§ **What is being asked**
In the listing below, find the line with "Task: View all citation statistics" and copy every line from there up to and including the line with "Task: Click the 59 - 64 cm cell", exactly and without pictures.
____________
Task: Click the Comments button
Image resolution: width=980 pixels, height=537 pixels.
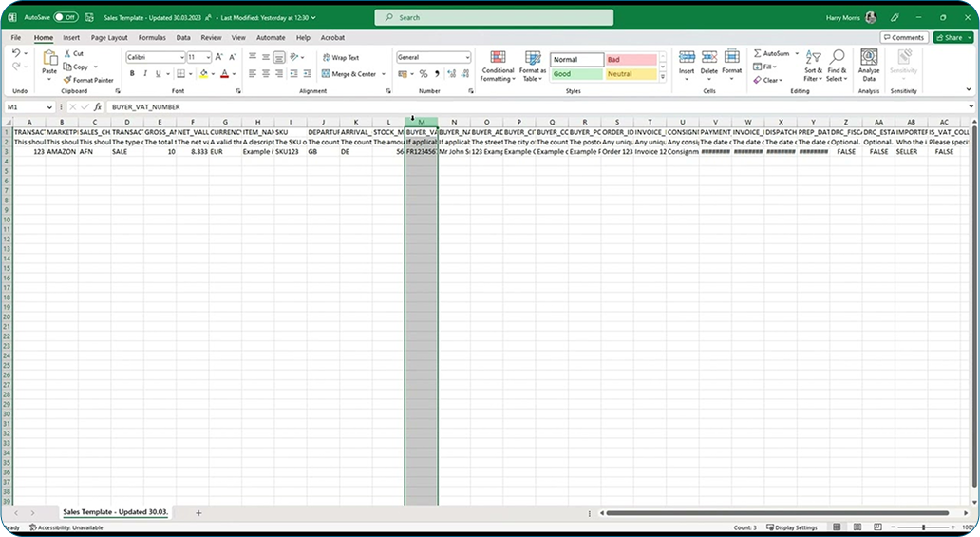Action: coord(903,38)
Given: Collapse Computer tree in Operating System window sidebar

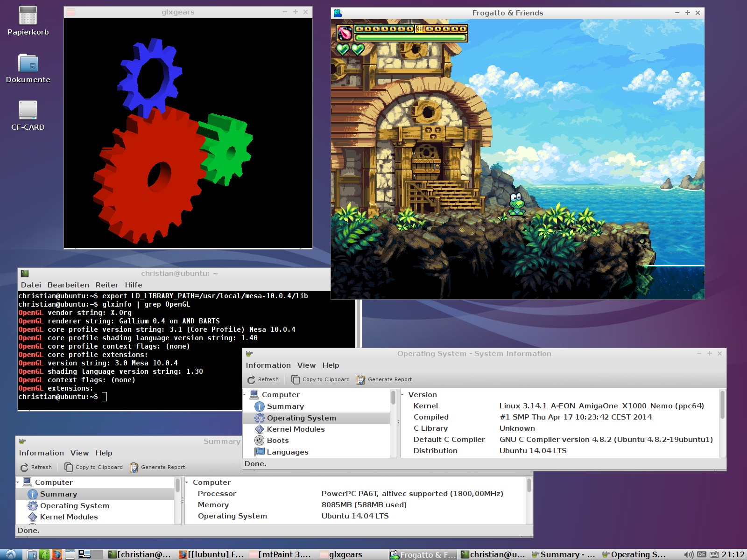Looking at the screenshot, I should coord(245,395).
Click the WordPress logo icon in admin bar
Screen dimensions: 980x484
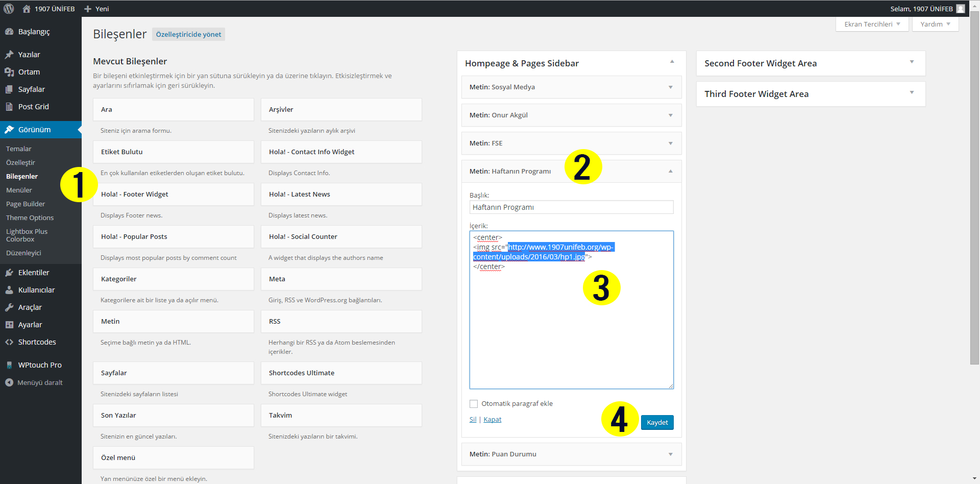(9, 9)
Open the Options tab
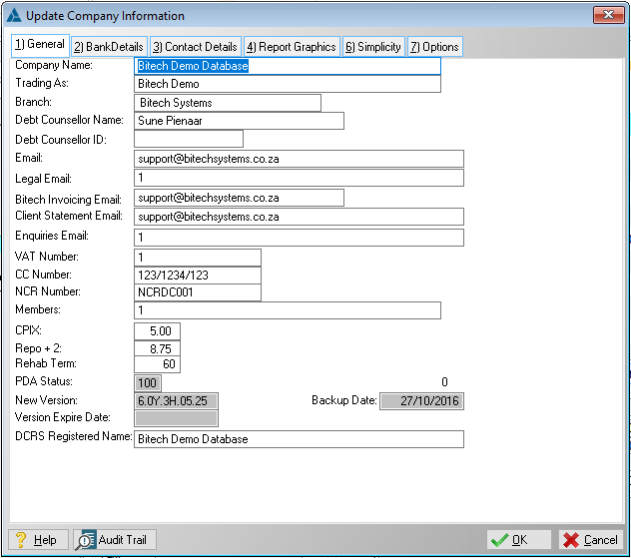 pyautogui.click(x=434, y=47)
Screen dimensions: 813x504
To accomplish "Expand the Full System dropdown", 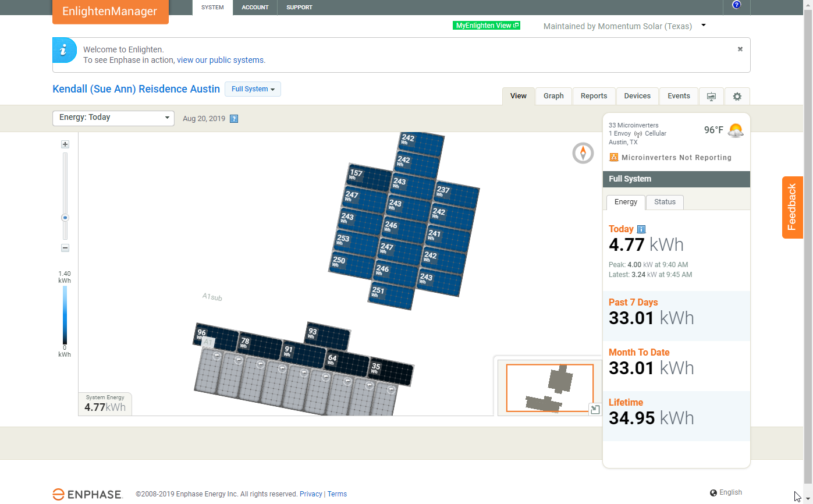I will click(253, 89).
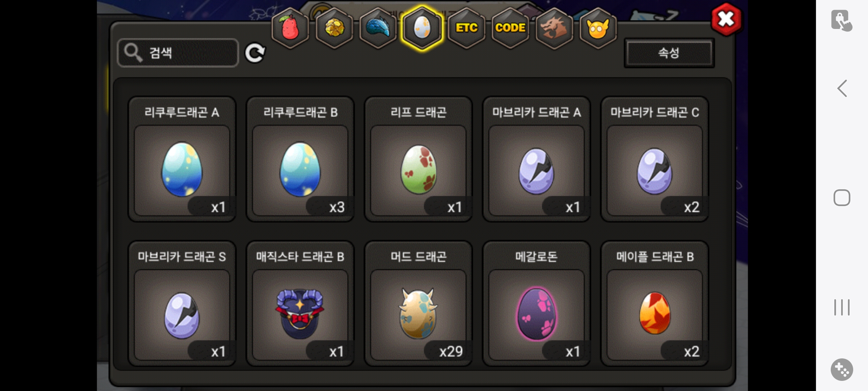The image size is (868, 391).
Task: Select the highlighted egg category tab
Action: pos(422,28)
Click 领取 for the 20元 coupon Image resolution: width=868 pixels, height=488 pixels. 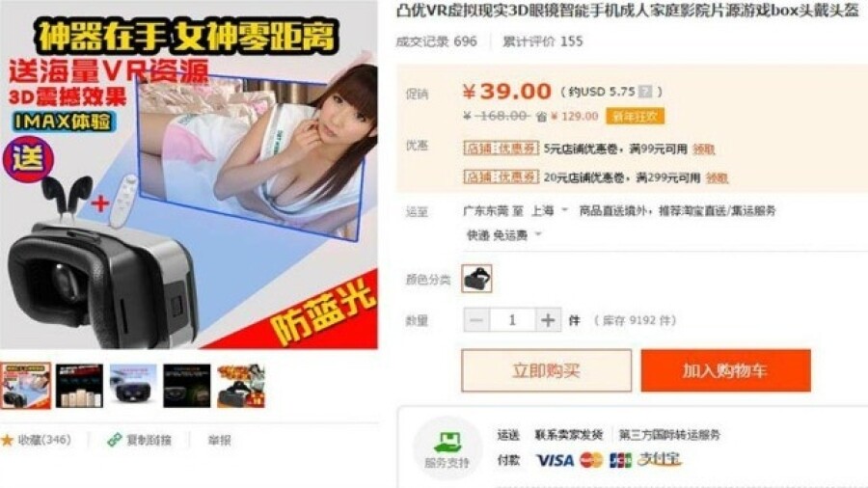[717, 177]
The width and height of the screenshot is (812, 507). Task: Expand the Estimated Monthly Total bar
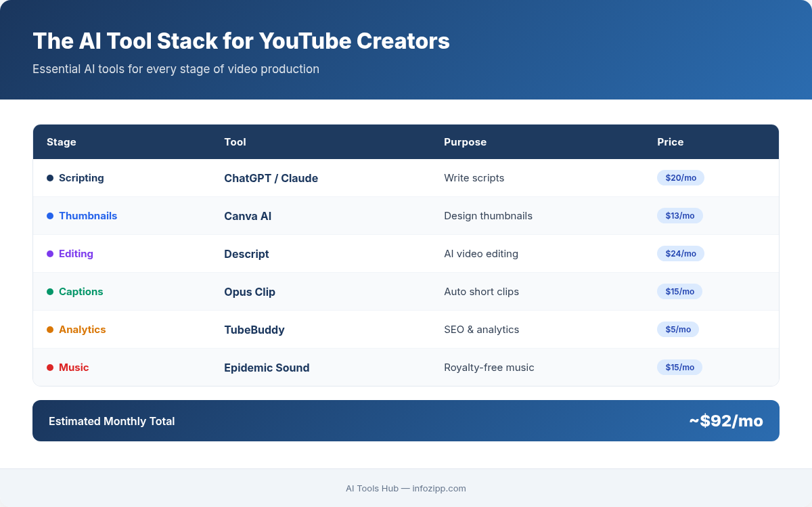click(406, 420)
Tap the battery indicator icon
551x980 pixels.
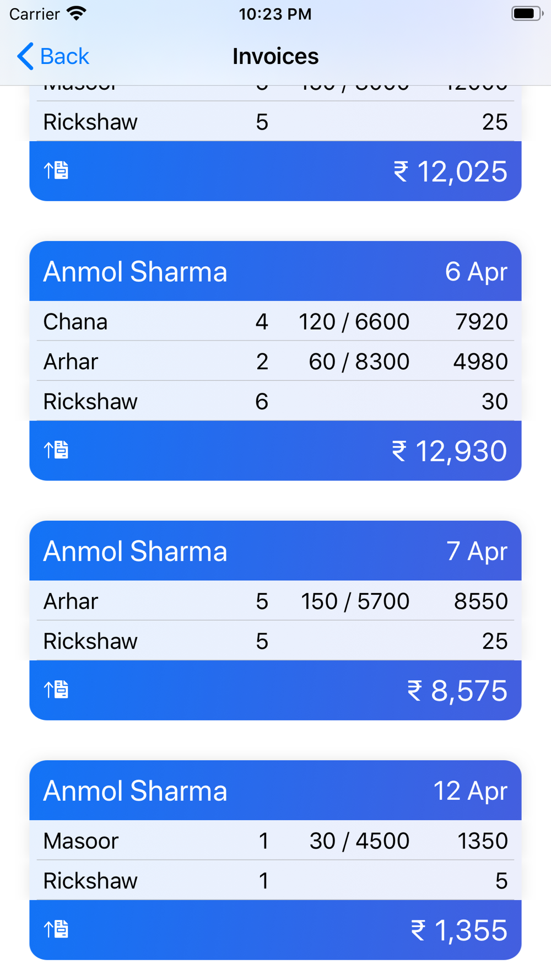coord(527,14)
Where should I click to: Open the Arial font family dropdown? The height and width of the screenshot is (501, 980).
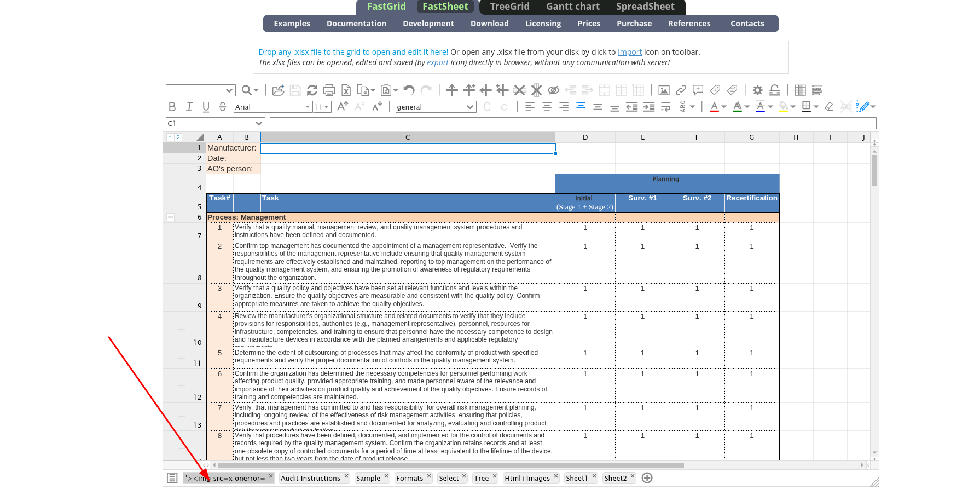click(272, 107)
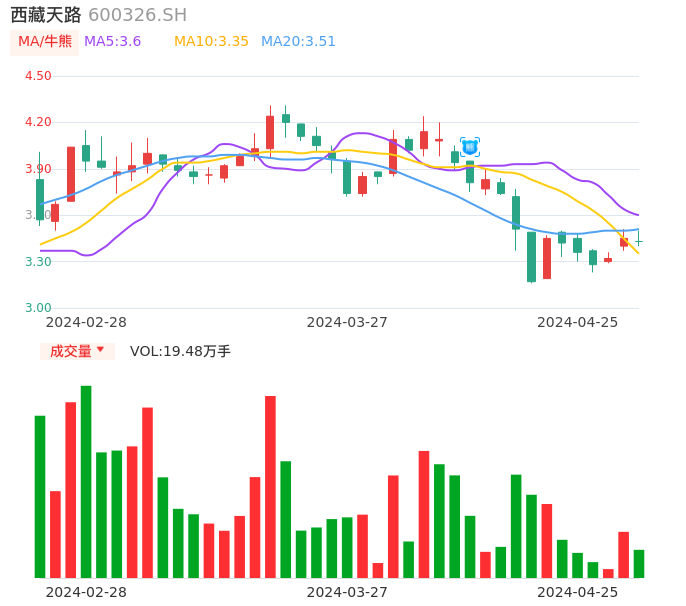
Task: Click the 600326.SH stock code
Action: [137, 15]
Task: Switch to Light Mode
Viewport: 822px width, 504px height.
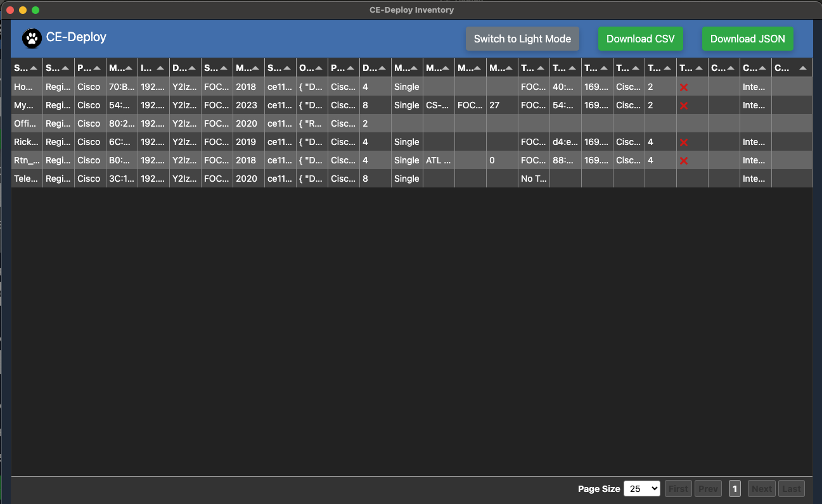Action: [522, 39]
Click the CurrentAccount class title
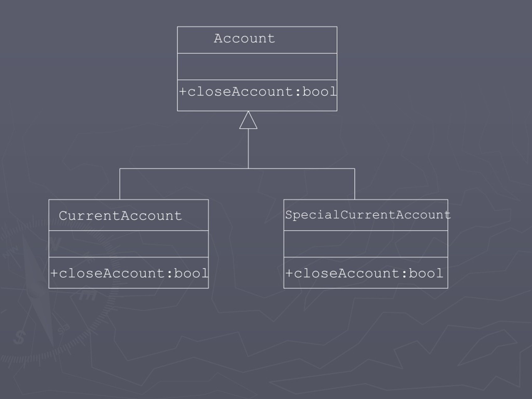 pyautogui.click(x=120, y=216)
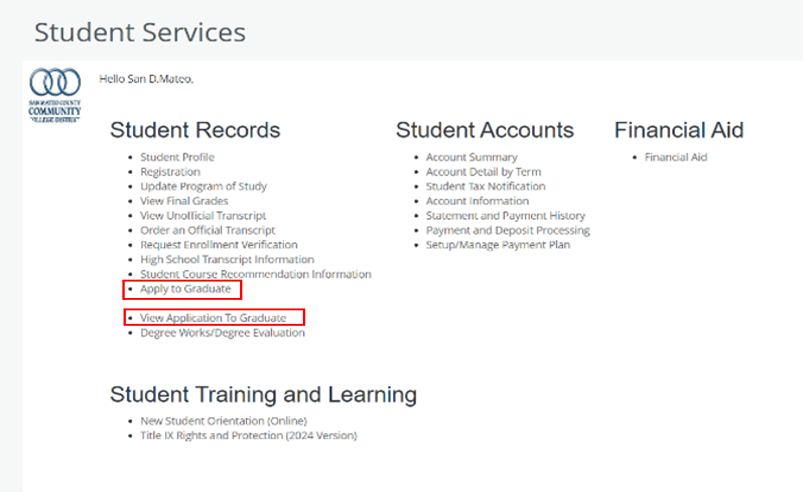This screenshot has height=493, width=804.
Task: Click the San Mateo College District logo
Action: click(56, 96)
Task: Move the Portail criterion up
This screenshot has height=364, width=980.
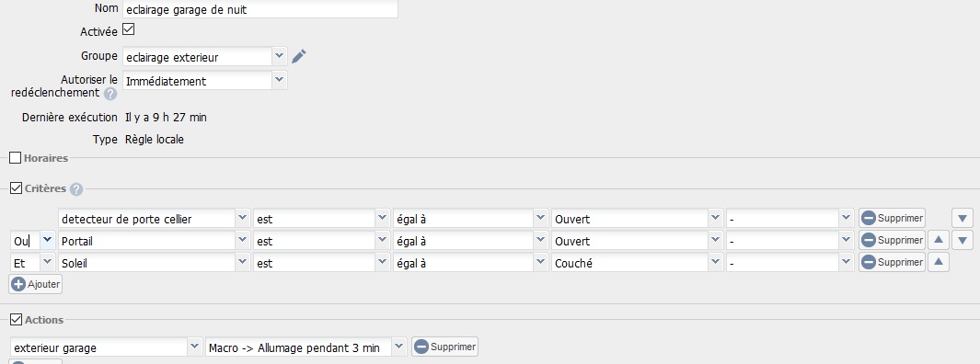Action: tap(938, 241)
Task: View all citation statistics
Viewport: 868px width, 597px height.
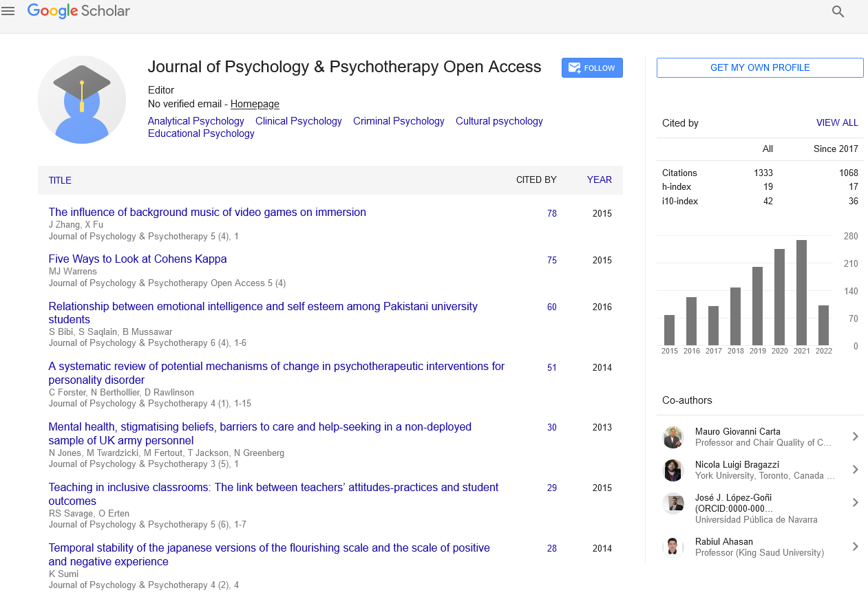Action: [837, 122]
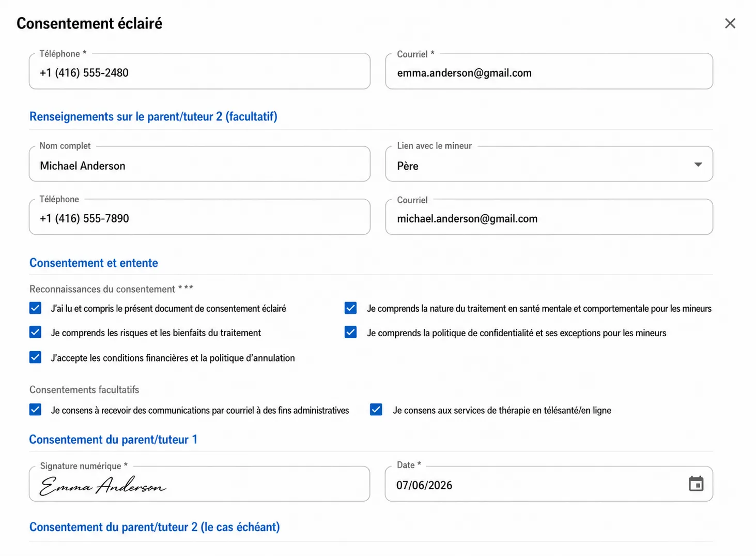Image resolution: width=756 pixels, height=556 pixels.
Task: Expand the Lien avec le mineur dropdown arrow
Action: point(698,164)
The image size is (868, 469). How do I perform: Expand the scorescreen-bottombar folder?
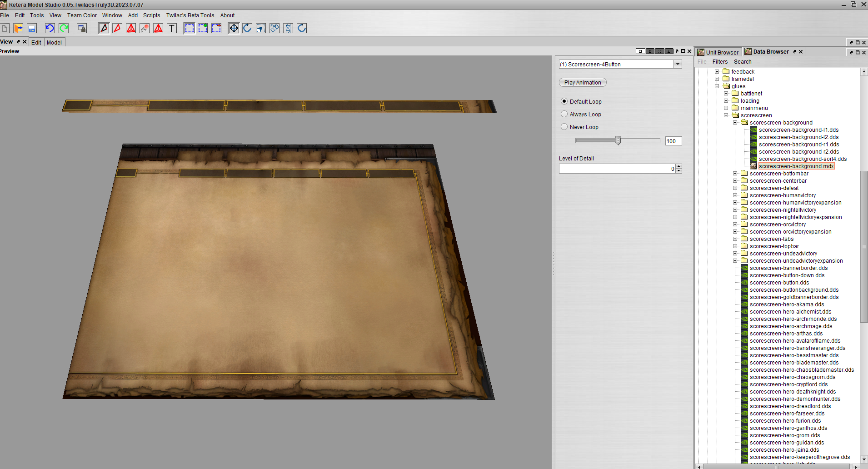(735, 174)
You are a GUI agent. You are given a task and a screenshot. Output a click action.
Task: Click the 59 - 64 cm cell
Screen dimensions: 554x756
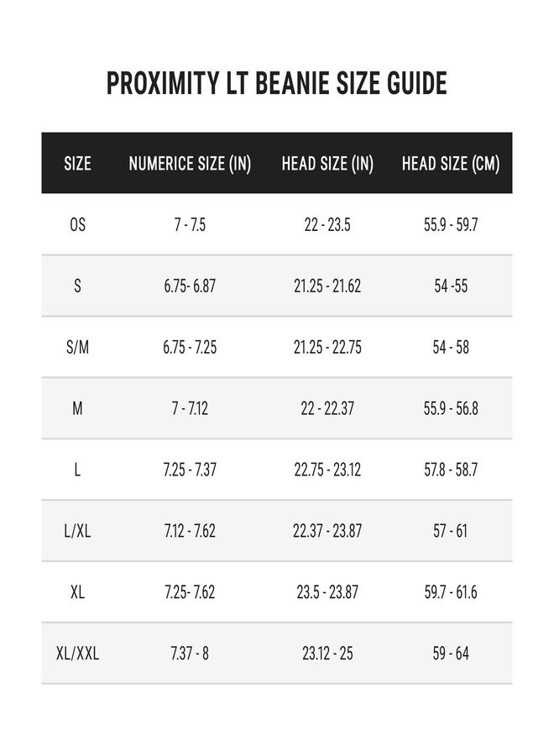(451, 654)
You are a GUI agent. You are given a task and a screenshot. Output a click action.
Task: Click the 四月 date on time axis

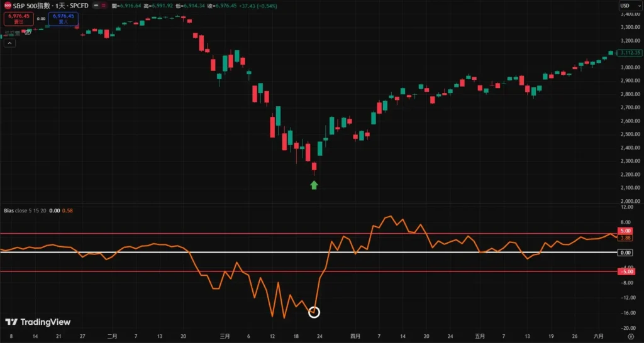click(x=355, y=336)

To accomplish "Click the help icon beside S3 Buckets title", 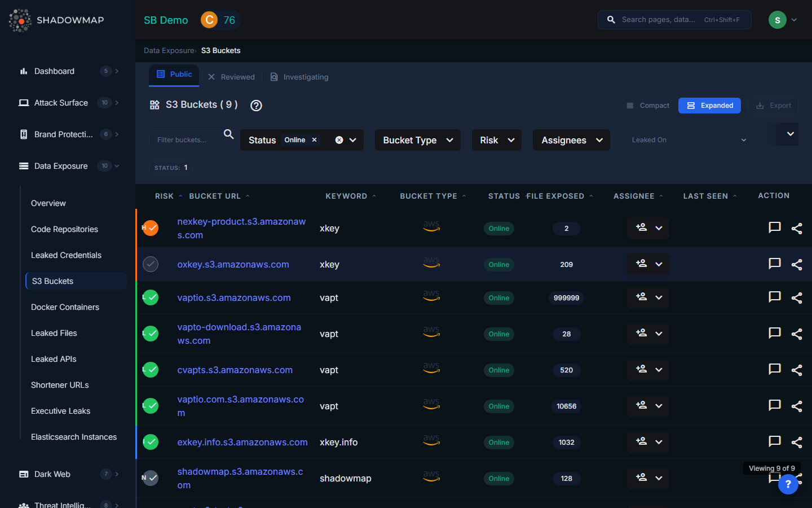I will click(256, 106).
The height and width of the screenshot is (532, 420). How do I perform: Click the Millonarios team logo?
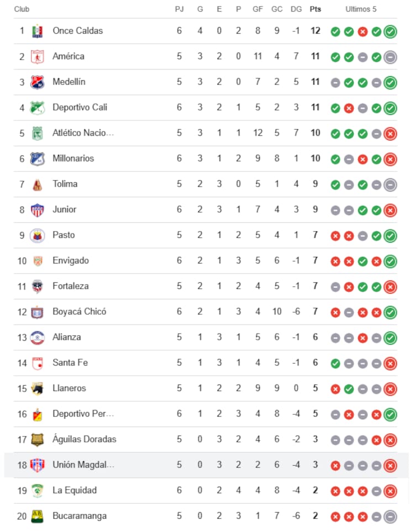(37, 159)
____________
§ **Reply**
Task: View all citation statistics
Viewport: 868px width, 597px height.
Action: [837, 122]
Image resolution: width=756 pixels, height=556 pixels.
Task: Expand the Lien avec le mineur dropdown arrow
Action: point(698,164)
The image size is (868, 469). How do I perform: Expand the scorescreen-bottombar folder?
(735, 174)
You are a GUI agent. You are given a task and a screenshot. Output a click action.
Task: Click the 59 - 64 cm cell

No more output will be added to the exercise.